[Saved entries]
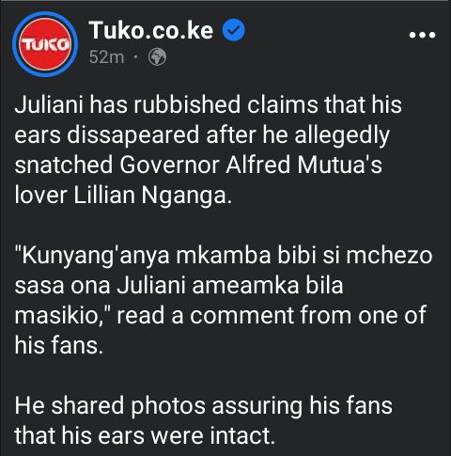Click the name Lillian Nganga in text
The height and width of the screenshot is (456, 451).
click(152, 196)
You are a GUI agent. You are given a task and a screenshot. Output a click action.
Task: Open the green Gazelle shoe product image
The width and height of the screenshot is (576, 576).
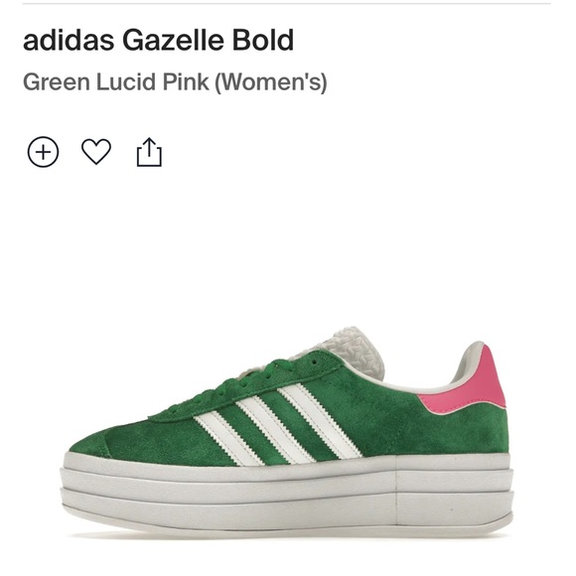[286, 430]
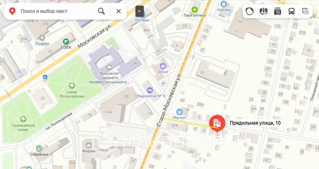
Task: Show public transport with bus icon
Action: (292, 11)
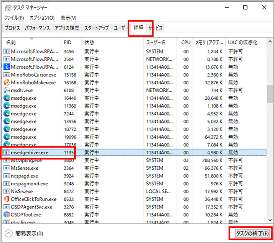Screen dimensions: 274x243
Task: Collapse to simple view with 簡易表示 arrow
Action: tap(8, 233)
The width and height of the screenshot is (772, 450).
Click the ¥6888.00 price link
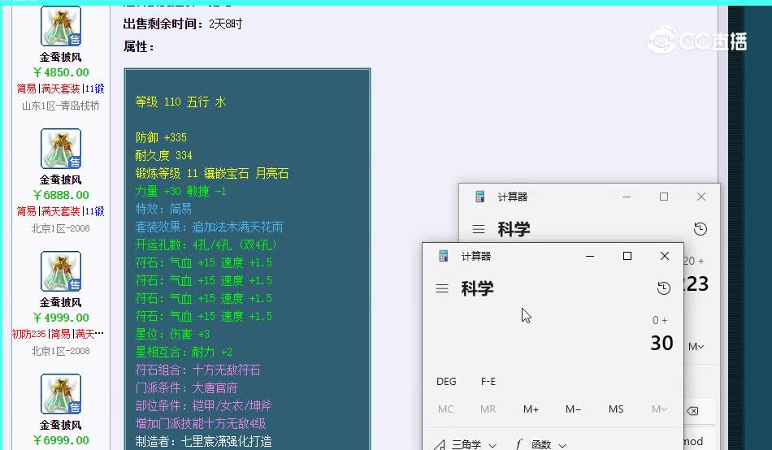[x=61, y=195]
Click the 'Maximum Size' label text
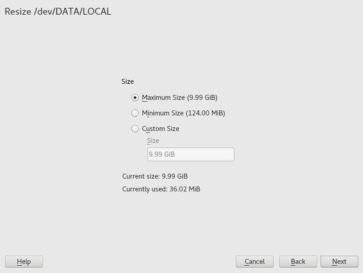Image resolution: width=363 pixels, height=273 pixels. (x=163, y=98)
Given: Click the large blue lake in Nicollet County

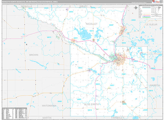Looking at the screenshot, I should tap(86, 35).
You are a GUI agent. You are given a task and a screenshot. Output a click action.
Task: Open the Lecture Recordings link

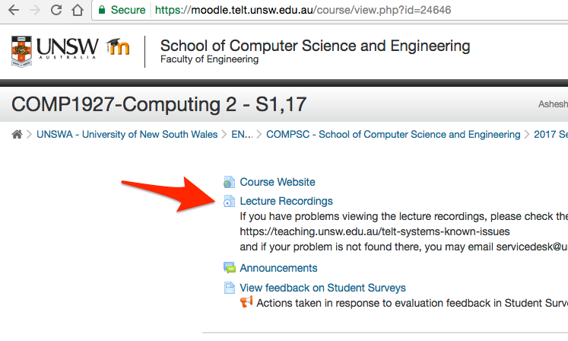click(x=286, y=202)
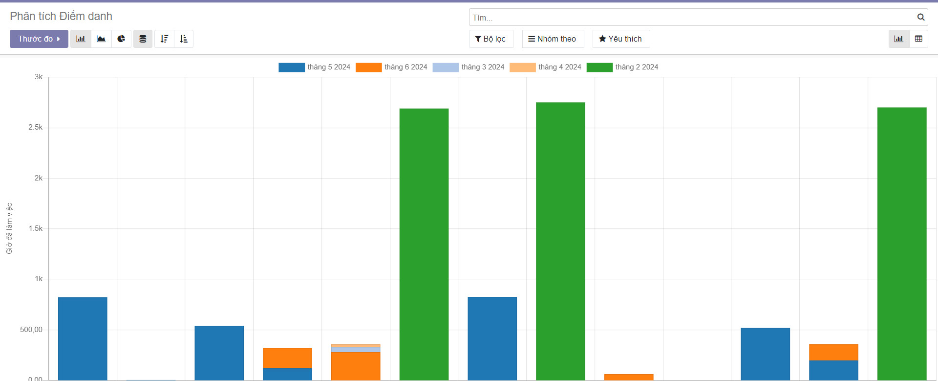Toggle tháng 3 2024 legend entry
This screenshot has height=381, width=938.
[x=482, y=67]
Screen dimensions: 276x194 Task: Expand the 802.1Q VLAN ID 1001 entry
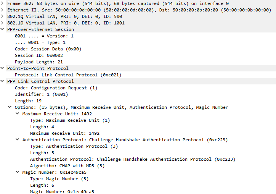tap(2, 23)
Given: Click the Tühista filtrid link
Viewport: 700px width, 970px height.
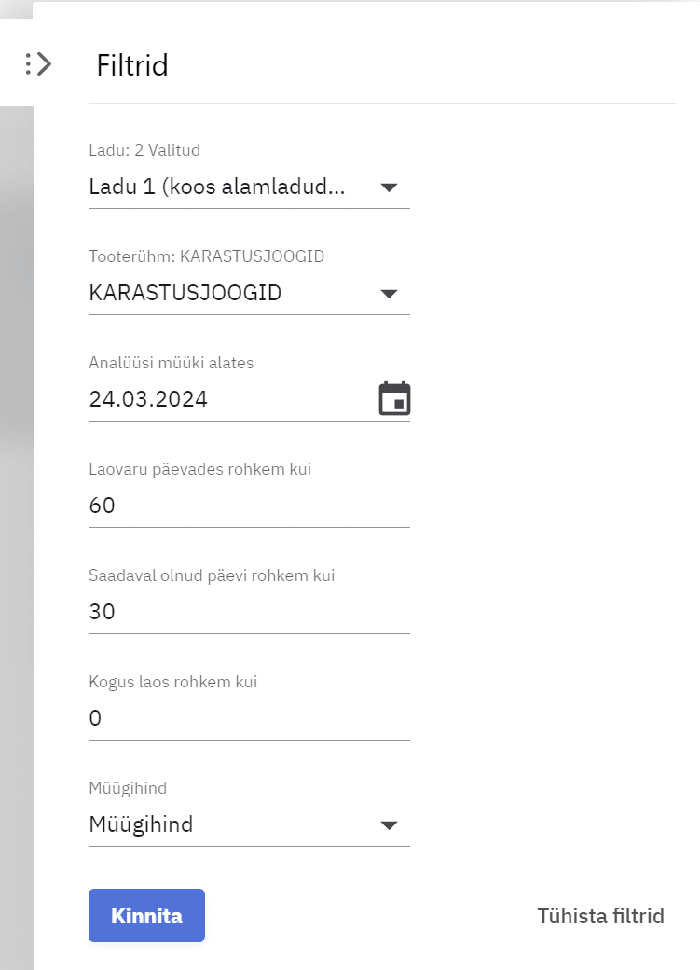Looking at the screenshot, I should [600, 916].
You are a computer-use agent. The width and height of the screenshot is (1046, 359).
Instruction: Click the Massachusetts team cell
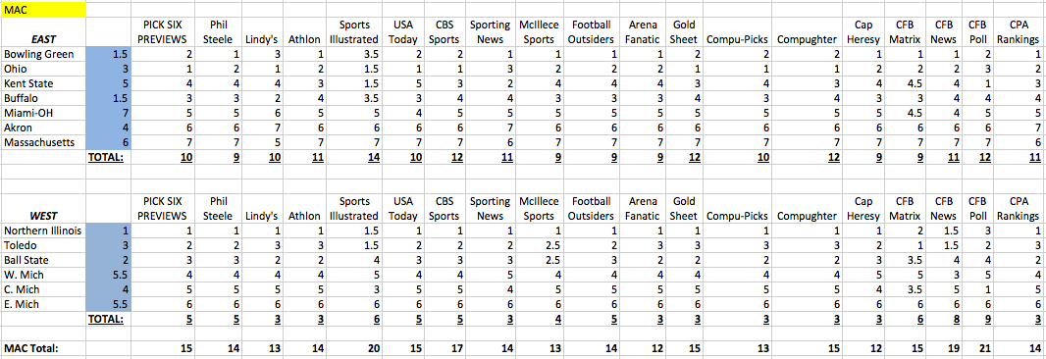pyautogui.click(x=43, y=142)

About this exercise
Find the line containing "Given: Click the large" in the records above and restate it, and each line after it through the end, word for word, dropping the pictures.

Result of the exercise
Given: Click the large blue lake in Nicollet County

Looking at the screenshot, I should tap(86, 35).
You are a GUI agent. You are given a task and a screenshot. Output a click action.
Task: Open the Lecture Recordings link

click(x=286, y=202)
Toggle tháng 3 2024 legend entry
This screenshot has height=381, width=938.
[x=482, y=67]
Screen dimensions: 276x194 Task: Expand the 802.1Q VLAN ID 1001 entry
tap(2, 23)
Given: Click the Tühista filtrid link
Viewport: 700px width, 970px height.
Looking at the screenshot, I should [600, 916].
You are a computer-use agent. The width and height of the screenshot is (1046, 359).
Instruction: Click the Massachusetts team cell
pyautogui.click(x=43, y=142)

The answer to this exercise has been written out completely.